The Ministry of Lands and Natural Resources has assured Anglogold Ashanti Ghana of its commitment to clear illegal miners from the company’s Obuasi concession.
According to the ministry government will not compromise in ensuring full protection of investors in Ghana.
Speaking at the 88th Annual General Meeting of the Chamber of Mines, the Minister of Lands and Natural Resources Nii Osah Mills, said government will restore law and order to the Obuase mine soon.
[contextly_sidebar id=”eh3ERIGRvzIUMrsv316d5pZ4XfbtuSY3″]“Anglogold Ashanti has commenced and I’m sure you are all aware of this arbitration procedure against Ghana at the International Centre for Settlement of Investment Disputes (ICSID) citing an invasion of its mines by illegal miners and so forth.
But I can assure you that government is concerned. We are concerned, we are looking at ways to address the situation and we haven’t given up and I can assure all of you.
I know you are concerned and we would like to have every mine operated within total security and for you to fill that your investments are safe”.
The assurance comes after Ghana was dragged to the International Centre for Settlement of Investment Disputes (ICSID) following the country’s inability to restore law and order at the Anglogold Obuasi mine which has been taken over by galamsey operators.
Senior Vice President in charge of Investor Relations and Group Communications at AngloGold Ashanti Stewart Bailey in an exclusive interview with Citi Business News said the company had no choice but to drag Ghana to the centre.
“Obviously it was not an easy decision to make and it wouldn’t have been our preferred action. But I think that after more than three months of trying to get the situation resolved with government officials we have not seen any resolution.
Unfortunately, we had to go back to our mining permit and as it sits at the moment, the permit provides this as the dispute resolution mechanism. So we were left with no other option at this point other than to seek a resolution by a third party” he explained.
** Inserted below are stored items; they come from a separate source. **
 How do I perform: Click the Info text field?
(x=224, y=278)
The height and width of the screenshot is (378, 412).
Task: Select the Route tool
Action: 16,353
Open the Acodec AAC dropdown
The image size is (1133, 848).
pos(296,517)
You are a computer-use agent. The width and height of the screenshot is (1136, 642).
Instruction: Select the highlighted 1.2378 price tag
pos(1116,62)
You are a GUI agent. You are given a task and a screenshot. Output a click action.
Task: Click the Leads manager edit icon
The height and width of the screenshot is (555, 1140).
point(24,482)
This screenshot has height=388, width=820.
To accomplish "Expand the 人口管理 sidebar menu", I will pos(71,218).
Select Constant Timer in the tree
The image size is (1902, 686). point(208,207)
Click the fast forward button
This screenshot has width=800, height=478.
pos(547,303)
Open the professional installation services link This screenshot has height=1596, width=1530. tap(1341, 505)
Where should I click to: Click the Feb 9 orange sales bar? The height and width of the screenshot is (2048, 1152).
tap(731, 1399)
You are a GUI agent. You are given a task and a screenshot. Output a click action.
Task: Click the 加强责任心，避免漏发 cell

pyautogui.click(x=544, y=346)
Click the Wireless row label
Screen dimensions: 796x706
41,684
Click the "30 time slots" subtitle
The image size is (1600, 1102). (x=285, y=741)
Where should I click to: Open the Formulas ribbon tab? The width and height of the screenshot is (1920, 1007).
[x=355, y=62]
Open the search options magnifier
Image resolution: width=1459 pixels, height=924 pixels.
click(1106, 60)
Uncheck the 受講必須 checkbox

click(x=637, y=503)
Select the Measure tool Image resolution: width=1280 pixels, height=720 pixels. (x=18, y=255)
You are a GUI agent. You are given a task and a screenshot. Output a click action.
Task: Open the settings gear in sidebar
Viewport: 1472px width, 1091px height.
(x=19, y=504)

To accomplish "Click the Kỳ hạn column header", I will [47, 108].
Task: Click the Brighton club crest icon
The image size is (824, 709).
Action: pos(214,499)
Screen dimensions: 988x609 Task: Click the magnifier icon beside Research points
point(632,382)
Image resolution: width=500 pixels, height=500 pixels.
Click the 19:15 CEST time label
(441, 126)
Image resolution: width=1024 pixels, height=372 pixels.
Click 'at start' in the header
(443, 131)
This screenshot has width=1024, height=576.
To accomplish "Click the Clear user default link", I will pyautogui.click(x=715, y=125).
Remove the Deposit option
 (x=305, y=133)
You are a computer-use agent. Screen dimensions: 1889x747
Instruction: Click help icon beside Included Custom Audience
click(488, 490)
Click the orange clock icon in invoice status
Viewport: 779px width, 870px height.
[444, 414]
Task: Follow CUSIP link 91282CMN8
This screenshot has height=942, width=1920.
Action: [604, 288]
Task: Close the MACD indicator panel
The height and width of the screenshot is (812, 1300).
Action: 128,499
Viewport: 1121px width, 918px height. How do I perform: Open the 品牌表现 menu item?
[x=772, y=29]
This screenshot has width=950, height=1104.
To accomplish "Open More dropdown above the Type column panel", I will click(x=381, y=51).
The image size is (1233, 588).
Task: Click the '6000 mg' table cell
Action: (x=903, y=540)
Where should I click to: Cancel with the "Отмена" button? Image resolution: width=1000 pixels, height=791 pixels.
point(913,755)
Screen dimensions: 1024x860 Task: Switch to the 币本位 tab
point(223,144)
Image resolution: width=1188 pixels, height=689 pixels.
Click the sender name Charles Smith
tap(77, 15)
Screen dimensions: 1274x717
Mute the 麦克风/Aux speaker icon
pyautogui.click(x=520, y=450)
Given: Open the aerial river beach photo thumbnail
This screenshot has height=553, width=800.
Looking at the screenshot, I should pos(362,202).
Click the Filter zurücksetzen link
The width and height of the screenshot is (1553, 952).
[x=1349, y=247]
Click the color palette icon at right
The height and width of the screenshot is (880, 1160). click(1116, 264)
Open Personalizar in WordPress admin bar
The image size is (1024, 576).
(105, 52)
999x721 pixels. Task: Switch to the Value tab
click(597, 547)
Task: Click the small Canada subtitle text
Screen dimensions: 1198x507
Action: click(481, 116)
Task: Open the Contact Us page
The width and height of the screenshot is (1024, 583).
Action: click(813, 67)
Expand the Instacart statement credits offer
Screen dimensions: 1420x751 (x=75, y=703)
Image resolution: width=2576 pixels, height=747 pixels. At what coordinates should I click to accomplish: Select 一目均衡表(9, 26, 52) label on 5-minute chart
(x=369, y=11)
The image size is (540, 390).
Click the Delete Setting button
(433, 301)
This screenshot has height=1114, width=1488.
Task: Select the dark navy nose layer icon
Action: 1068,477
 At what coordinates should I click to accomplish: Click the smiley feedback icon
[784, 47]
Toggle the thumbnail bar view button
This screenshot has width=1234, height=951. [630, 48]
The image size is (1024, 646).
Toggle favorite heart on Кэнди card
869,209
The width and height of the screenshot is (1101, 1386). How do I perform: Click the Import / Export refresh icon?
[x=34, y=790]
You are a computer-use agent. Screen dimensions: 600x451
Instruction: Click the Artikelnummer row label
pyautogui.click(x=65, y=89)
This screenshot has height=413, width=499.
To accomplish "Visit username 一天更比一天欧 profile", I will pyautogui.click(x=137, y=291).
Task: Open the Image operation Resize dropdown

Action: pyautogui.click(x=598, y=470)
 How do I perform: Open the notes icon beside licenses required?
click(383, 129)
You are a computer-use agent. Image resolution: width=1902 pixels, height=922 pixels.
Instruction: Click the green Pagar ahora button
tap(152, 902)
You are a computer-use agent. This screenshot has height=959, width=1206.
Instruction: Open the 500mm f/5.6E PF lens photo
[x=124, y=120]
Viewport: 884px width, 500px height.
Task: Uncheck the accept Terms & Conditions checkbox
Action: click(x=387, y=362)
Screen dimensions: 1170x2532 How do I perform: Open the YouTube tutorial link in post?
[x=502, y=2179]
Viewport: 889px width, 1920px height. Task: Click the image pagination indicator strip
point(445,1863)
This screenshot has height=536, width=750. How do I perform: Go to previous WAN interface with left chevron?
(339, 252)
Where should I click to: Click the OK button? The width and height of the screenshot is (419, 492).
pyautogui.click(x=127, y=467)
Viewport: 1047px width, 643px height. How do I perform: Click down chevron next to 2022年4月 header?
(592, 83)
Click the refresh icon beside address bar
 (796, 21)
Mr. Bailey added that the move is also to allow the company access its Obuasi mine.
A former Attorney General, Ayikoi Otoo earlier told Citi Business News he feels the company may have gone too far with its decision to involve the ICSID given its contract with government contained no such provisions.
“It is surprising that such a matter should be going to international arbitration. If the contract says that in the event of a misunderstanding, the matter ought to be referred to international arbitration, then so be it if they think there is sufficient misunderstanding. But otherwise, it is more to do with some criminality.”
Mr. Ayikoi Otoo instead suggested that this should have been handled as “more of an internal matter” adding that AngloGold could have turned to the security agencies for support in dealing with the issues of encroachment. According to him, “If it is just some galamsey disturbing them, which by definition is not more than illegal mining in somebody’s concession and if the concessionaire alone cannot act then he calls on the security agencies to clear of those persons.”
The takeover of the Obuasi mine by the galamsey operators Citi Business News understands is impacting negatively on AngloGold’s operations and its optimized feasibility studies.
AngloGold Ashanti Ghana had to suspend its underground mining operations at the Obuasi Mine at the end of 2014 after incurring heavy financial losses over several years.
Hundreds of the mining company’s employees were laid off and paid severance packages as mandated by law and in accordance with relevant Collective Agreements and Employment Contracts.